Он сообщил, что в министерстве с уважением отзываются о допросе, проведенном в закусочной под Старогардом. Ветеринара уже перевезли в Варшаву. Ему вкатили солидную порцию антибиотиков, чтобы пресечь начинавшуюся инфекцию, и пока оставили в покое.

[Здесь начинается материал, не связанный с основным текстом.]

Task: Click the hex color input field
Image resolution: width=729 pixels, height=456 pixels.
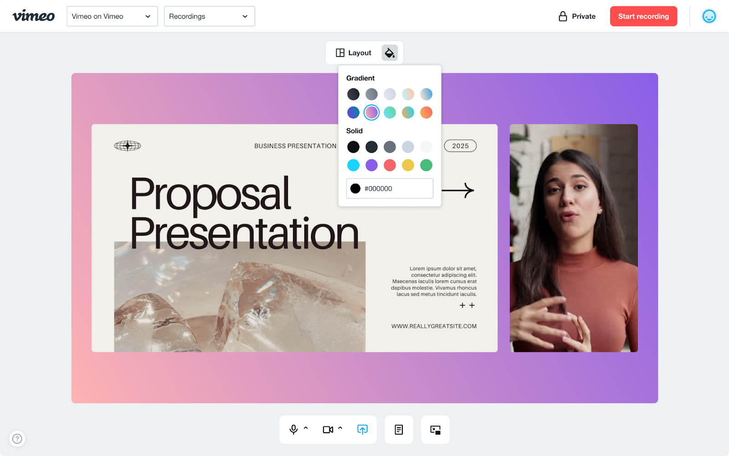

Ни сам Кароль, ни другой офицер не вмешивались в мои планы и не ставили под сомнение наше с Клосом пребывание в Щецине. Возможно, у них просто не было других инструкций на этот счет. Хотя, как открыто заявил все тот же Кароль, теперь уже нужно действовать совершенно иначе. «По нашей линии, — сказал он. — Игра в Холмса тут ничего не даст».
— Да, — ответил я сержанту. — В Варшаве пленка понравилась. И вообще нами там, кажется, довольны.
Еще мне удалось узнать от Кароля, что в Щецине уже довольно давно находится один из наших общих знакомых, сотрудник их отдела, некий Роман. Это было приятной новостью. Если Роману удалось где-нибудь случайно заметить Броняка, мои шансы возрастали. Не имея возможности пользоваться новейшими методами розыска, я рассчитывал уже только на случай, ожидая какого-то чуда. Роман работал в «Континентале»…
— У тебя есть на сегодня какой-нибудь план? — спросил сержант.
— Я бы хотел встретиться со старым приятелем. Это человек с феноменальной памятью. На него наша последняя надежда. Не хочу больше ничего о нем говорить, потому что познакомить вас не могу.
— Понимаю. Ты, надеюсь, не забудешь, когда уходит поезд?
— Через четыре часа. Если в течение четырех часов я ничего не успею сделать, мы проиграли. А ты сейчас поезжай в отделение и садись у телефона срочного вызова. Не отходи от него, даже если придется ждать всю ночь. Рано утром на Варшаву идет другой скорый.
— Мне это не нравится.
— Обещаю тебе, что завтра мы уже будем докладывать в управлении.
— О третьем заваленном деле в этом году, — вздохнул сержант, — Может мы уже не годимся для этой работы? Я иногда чувствую, что чертовски устал. Но когда подумаю о пенсии, так просто страшно становится. Что я буду делать? Для чего утром вставать?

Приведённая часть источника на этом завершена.